>> start
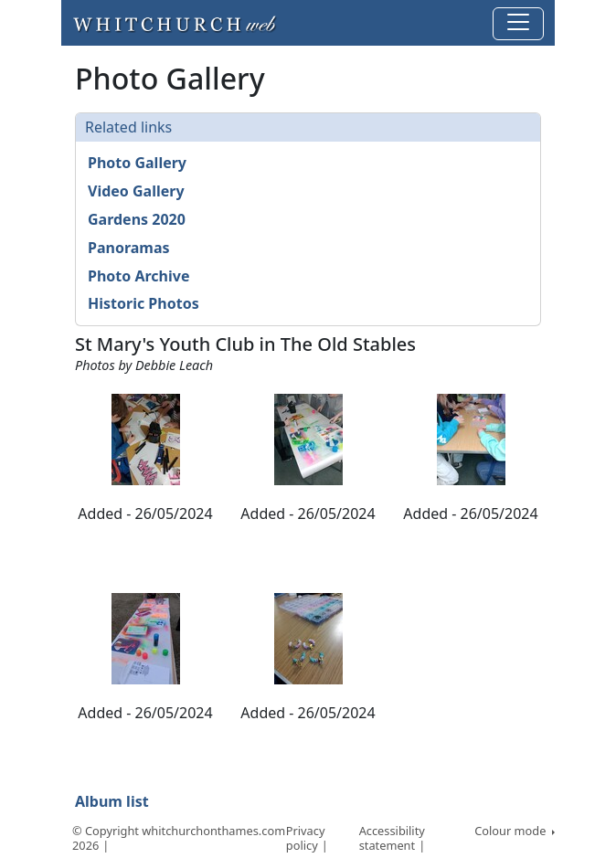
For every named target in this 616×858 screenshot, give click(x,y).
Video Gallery (136, 191)
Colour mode (512, 831)
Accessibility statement (392, 838)
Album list (112, 801)
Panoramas (129, 248)
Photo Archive (138, 276)
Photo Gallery (137, 163)
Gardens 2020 (136, 219)
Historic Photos (143, 303)
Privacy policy (305, 838)
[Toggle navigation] (518, 24)
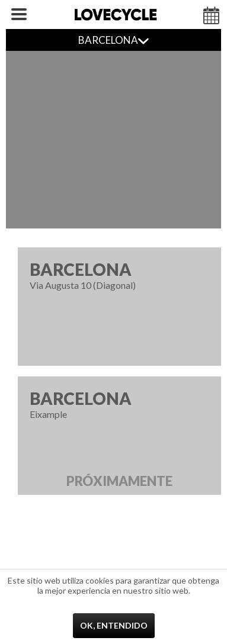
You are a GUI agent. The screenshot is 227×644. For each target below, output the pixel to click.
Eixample (119, 442)
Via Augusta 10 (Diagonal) (119, 275)
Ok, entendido (114, 625)
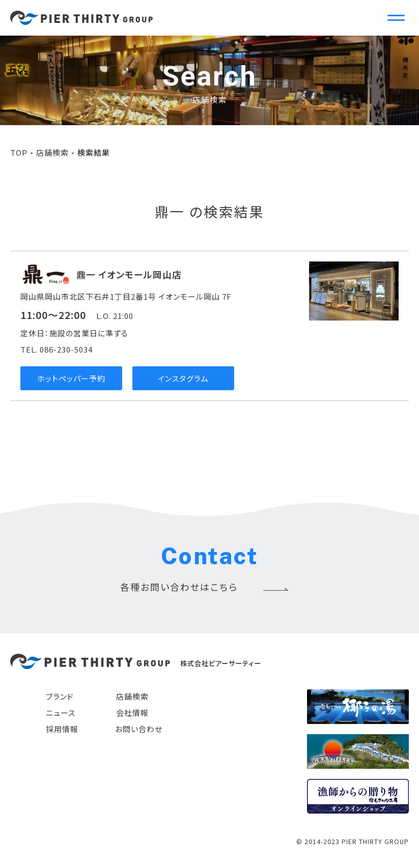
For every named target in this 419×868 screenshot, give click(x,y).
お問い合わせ (138, 729)
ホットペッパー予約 (71, 378)
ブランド (60, 696)
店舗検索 (52, 152)
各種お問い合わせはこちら (179, 587)
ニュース (61, 712)
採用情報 (62, 729)
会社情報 (132, 712)
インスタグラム (183, 378)
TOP (19, 152)
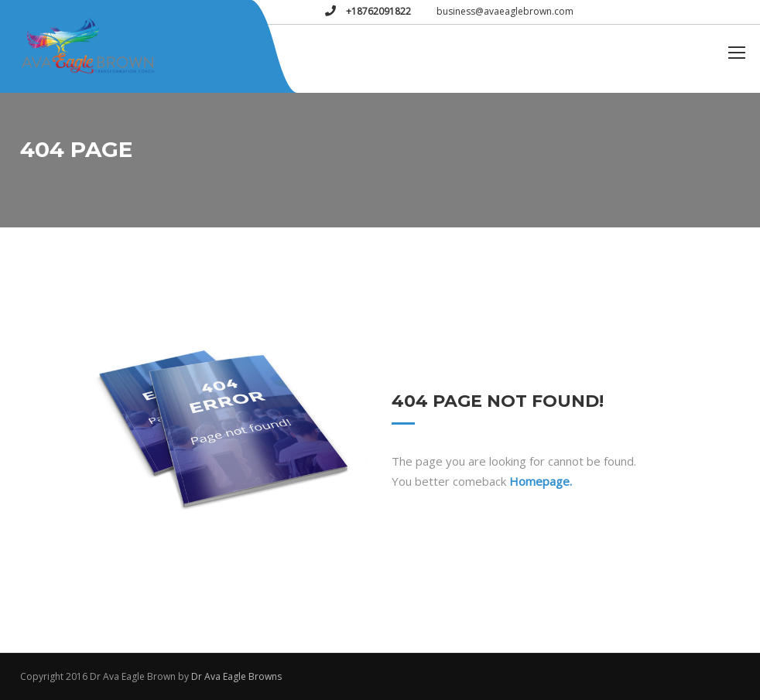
>> end
Could you copy every entry above word for word, leaving out the pictures?

| EXERCISE RESPONSE |
For every named target in this 616×858 screenshot, give click(x,y).
Video Gallery (136, 191)
Colour mode (512, 831)
Accessibility statement (392, 838)
Album list (112, 801)
Panoramas (129, 248)
Photo Archive (138, 276)
Photo Gallery (137, 163)
Gardens 2020 (136, 219)
Historic Photos (143, 303)
Privacy policy (305, 838)
[Toggle navigation] (518, 24)
You are a GUI agent. The screenshot is 227×644. For each target below, output the pixel to click.
Eixample (119, 442)
Via Augusta 10 (Diagonal) (119, 275)
Ok, entendido (114, 625)
For every named target in this 419×868 screenshot, give click(x,y).
お問い合わせ (138, 729)
ホットペッパー予約 (71, 378)
ブランド (60, 696)
店舗検索 (52, 152)
各種お問い合わせはこちら (179, 587)
ニュース (61, 712)
採用情報 (62, 729)
会社情報 (132, 712)
インスタグラム (183, 378)
TOP (19, 152)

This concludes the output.